Menurut FBS, Bangsa Indonesia merupakan bangsa yang sangat plural, terdiri berbagai suku, budaya, agama, bahasa serta kondisi geografis negara kepulauan sehingga mengandung potensi konflik yang dapat mengganggu persatuan dan kesatuan bangsa.
“Karena itu ada hal yang tidak sama dengan kita jangan lantas dimusuhi. Budaya saling menghormati dan menghargai harus kita jaga terus. Junjung tinggi nilai-nilai Pancasila dalam kehidupan sehari-hari,” tandasnya.
Menurut FBS, Pancasila merupakan salah satu pilar kebangsaan yang harus dijaga.
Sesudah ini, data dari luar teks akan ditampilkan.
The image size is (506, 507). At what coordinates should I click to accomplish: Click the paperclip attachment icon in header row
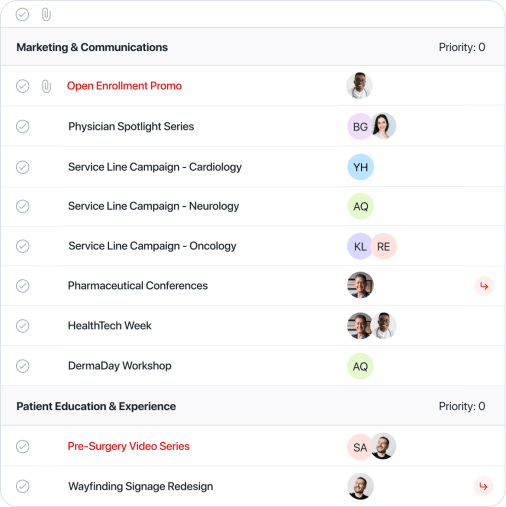pos(46,15)
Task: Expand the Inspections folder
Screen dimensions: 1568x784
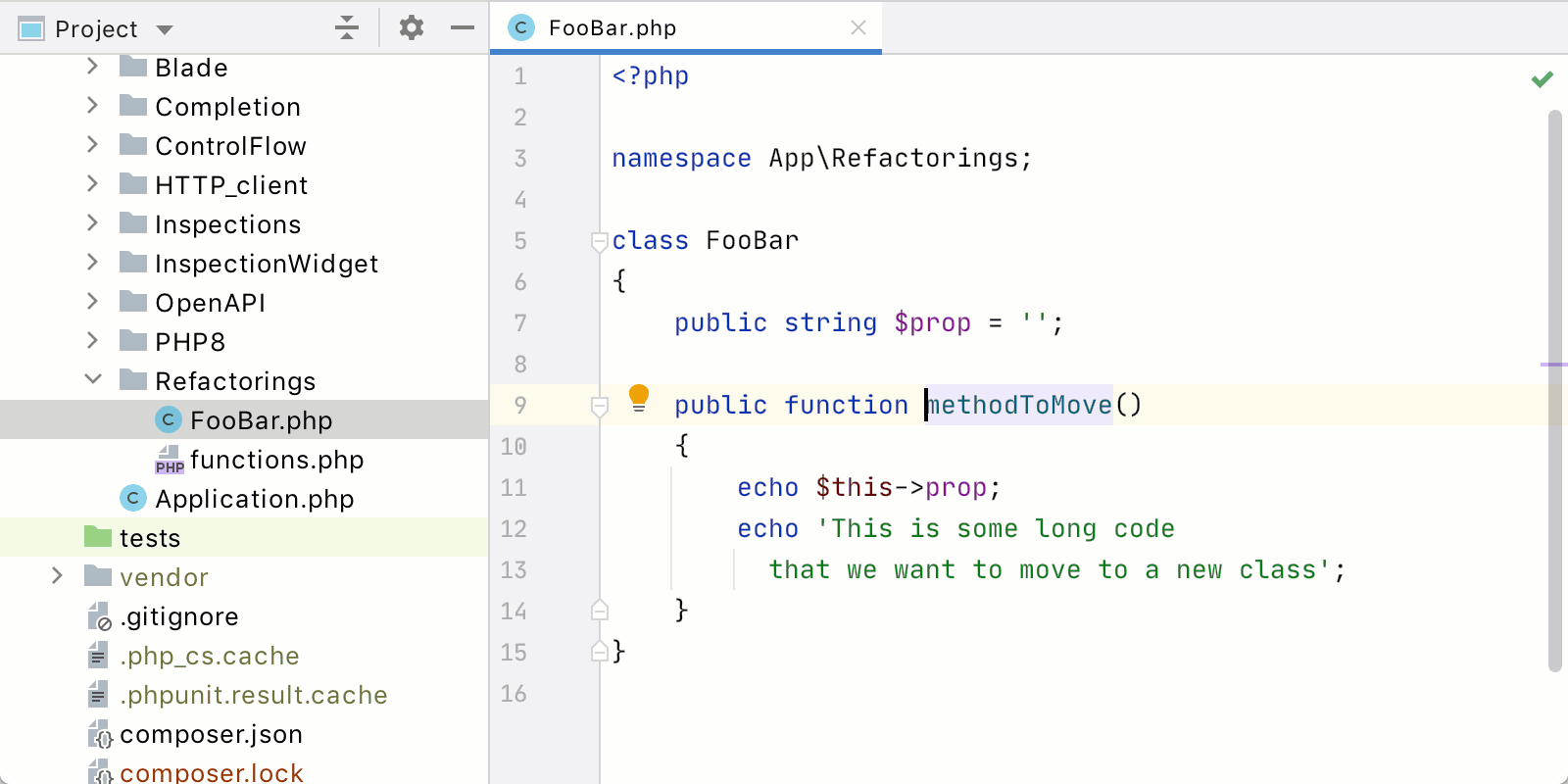Action: point(93,222)
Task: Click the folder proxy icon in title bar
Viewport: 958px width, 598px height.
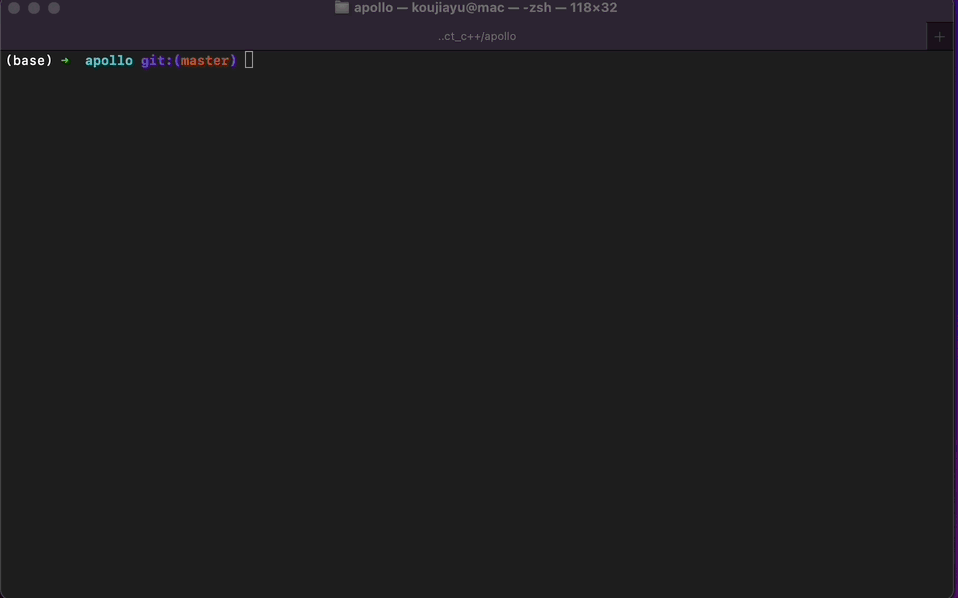Action: click(x=342, y=8)
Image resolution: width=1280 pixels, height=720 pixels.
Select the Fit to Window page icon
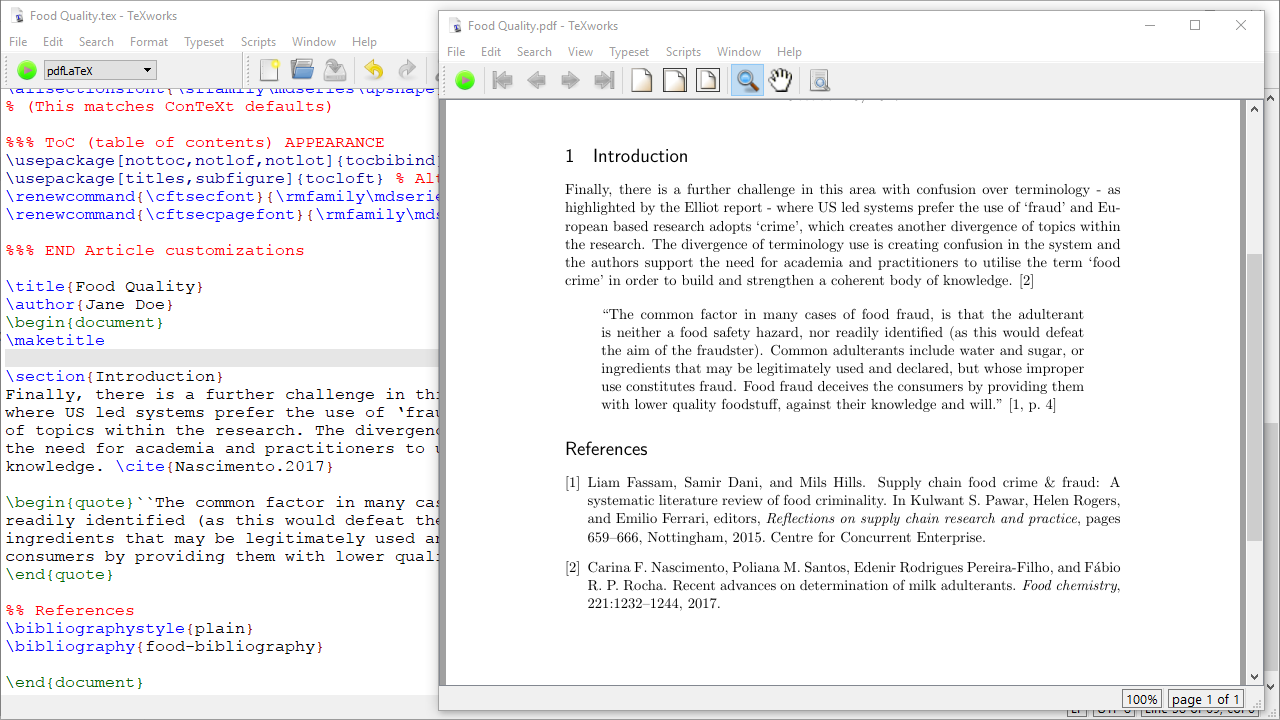point(708,81)

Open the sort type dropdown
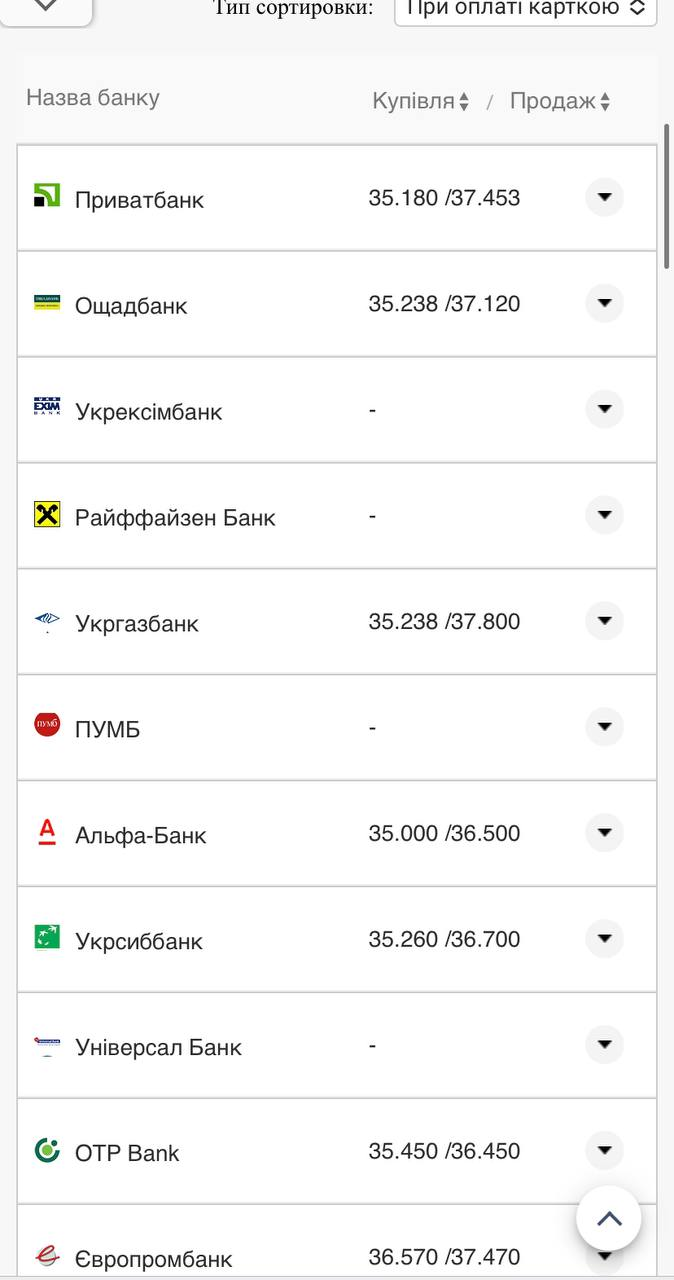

Tiga pilar kebangsaan lainnya yang harus dijaga yakni Bhinneka Tunggal Ika, NKRI dan UUD 1945. Jika keempat pilar kebangsaan itu diganti maka hancurlah negara Indonesia tercinta ini.
“Empat pilar ini harus kita jaga, biar keadilan sosial bagi seluruh rakyat Indinesia bisa tercapai,” ujar FBS.
Selain FBS, acara yang diikuti oleh para santri Ponpes Al Maksumiyah asuhan Kyai Hajir Arifin itu, juga menghadirkan narasumber Kusfitria Marstyasih Fasilitas Nasional Program Roots (Anti Bullying/Anti Perundungan) Kemendikbudristek RI.
Kusfitria yang akrab disapa Bunda Pipit itu menjelaskan tentang perbedaan bullying, bercanda, konflik dan kekerasan.
Menurutnya, ada tiga kriteria perilaku untuk bisa disebut bullying atau perundungan, yakni terjadi perilaku agresif, kejadian dilakukan secara berulang dan ada ketimpangan kekuasaan.
“Bullying terkait dengan kesehatan mental, jika bangsa ini mentalnya sehat maka untuk mengisi kemerdekaan dengan kreatifitas dan semangat persatuan akan lebih mudah,” ujarnya. (Ar).